Furthermore, when number is the dependent variable, the statistical value of CO₂ is 9.90, which is significant at the level of 1%, indicating that the change of CO₂ affects number in the short term. This result is consistent with Saadi (2010), indicating that changes in air quality may cause epidemics in the short term. From the results of panel D, panel G, and panel J, it seems that this short-term impact is caused by CO₂ emissions from the electricity sector, because the impact of the industrial and transport sectors on number is not significant. That is to say, in OECD countries, more attention should be paid to the control of CO₂ emissions from the electricity sector so as to prevent future epidemics. In the long run, the statistical value of CO₂ is 19.96, and the statistical value of the joint test of number and CO₂ is 134.67, both of them are significant at the level of 1%. It shows that the long-term pollution emission will also impact the epidemics.

The results of Asian countries are similar to those of OECD countries, except that there is no short-term bidirectional relationship between air quality and epidemics, which shows that in OECD countries with more developed economies, people’s health is more dependent on the environment, and changes in short-term air quality may cause epidemics.
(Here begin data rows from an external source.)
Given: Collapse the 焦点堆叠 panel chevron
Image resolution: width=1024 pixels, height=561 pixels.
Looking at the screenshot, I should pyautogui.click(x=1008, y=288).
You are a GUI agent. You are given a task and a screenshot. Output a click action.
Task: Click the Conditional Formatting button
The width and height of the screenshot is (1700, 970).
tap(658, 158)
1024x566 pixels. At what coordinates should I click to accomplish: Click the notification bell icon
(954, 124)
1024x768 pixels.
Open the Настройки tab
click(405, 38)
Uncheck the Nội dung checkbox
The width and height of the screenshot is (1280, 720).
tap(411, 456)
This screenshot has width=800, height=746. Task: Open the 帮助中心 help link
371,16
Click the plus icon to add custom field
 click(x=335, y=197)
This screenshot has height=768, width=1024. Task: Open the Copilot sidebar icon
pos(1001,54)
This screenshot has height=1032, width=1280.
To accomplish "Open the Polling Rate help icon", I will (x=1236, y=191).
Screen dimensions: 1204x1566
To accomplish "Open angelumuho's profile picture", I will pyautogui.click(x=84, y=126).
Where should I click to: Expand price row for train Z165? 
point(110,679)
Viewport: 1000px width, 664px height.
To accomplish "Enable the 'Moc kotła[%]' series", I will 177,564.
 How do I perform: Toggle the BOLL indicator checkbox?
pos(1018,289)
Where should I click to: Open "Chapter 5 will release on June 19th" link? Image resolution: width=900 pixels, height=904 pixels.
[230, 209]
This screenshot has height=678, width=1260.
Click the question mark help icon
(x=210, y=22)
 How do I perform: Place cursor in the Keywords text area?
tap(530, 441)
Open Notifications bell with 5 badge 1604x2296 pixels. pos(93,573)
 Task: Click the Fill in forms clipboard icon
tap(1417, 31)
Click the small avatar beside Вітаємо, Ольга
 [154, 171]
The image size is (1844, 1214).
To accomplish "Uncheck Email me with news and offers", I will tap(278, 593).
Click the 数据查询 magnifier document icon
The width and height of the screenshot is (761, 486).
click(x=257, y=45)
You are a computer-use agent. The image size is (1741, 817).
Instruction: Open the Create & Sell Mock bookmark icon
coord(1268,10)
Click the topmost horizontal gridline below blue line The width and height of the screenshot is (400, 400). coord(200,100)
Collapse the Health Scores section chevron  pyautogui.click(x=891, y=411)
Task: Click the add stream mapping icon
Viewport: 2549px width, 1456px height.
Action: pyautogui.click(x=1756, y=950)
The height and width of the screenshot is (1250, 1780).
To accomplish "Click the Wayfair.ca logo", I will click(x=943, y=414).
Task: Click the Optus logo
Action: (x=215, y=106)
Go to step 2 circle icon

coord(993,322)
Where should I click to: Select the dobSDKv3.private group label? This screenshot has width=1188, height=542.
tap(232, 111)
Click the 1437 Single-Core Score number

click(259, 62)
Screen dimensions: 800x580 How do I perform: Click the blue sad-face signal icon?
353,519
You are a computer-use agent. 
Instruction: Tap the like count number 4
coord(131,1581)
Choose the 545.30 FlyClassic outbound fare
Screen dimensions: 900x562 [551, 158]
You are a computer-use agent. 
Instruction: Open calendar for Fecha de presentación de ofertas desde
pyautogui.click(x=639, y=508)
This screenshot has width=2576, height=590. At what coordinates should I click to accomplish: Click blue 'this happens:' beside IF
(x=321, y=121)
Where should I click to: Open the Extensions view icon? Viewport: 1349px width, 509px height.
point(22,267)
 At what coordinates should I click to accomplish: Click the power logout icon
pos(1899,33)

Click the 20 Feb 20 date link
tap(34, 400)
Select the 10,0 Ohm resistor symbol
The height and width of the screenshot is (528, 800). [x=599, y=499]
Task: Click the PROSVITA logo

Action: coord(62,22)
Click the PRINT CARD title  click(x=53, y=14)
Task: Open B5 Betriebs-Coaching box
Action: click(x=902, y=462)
The results of African countries are shown in panel C, panel F, panel I, and panel L respectively. We can find that when the dependent variable is CO₂, except for the sector of transport, the impact of epidemics on other sectors is not significant. Part of the reason for this result may be that the sample size from African countries is too small, but due to the long-term impact of CO₂ on number, we can assume that it is the different levels of economic development that lead to the differences in results. Africa’s transport sector has been significantly affected by epidemics, which means that epidemics have changed at least the way people travel, but because of the underdevelopment of the rest of sectors, the impact is insignificant.

Conclusion

We used panel data from 30 countries over the period of 1990 to 2018 to study the short-term and long-term causal effects between epidemics and air quality. In summary, although the results of OECD, Asian and African countries are slightly different, it can be concluded that there is a long-term bidirectional relationship between epidemics and air quality. No matter in any sector of any region, CO₂ has a long-term impact on number, indicating that continuous improvement of the environment is an important strategy to prevent and reduce the outbreak of epidemics, and the possible improvement of the environment caused by epidemics is not a long-term phenomenon. The more developed economies are more vulnerable in some ways. Although the electricity and industrial sectors in Africa seem to be unaffected, with the development of the economy, it is always difficult to avoid the environmental damage caused by epidemics.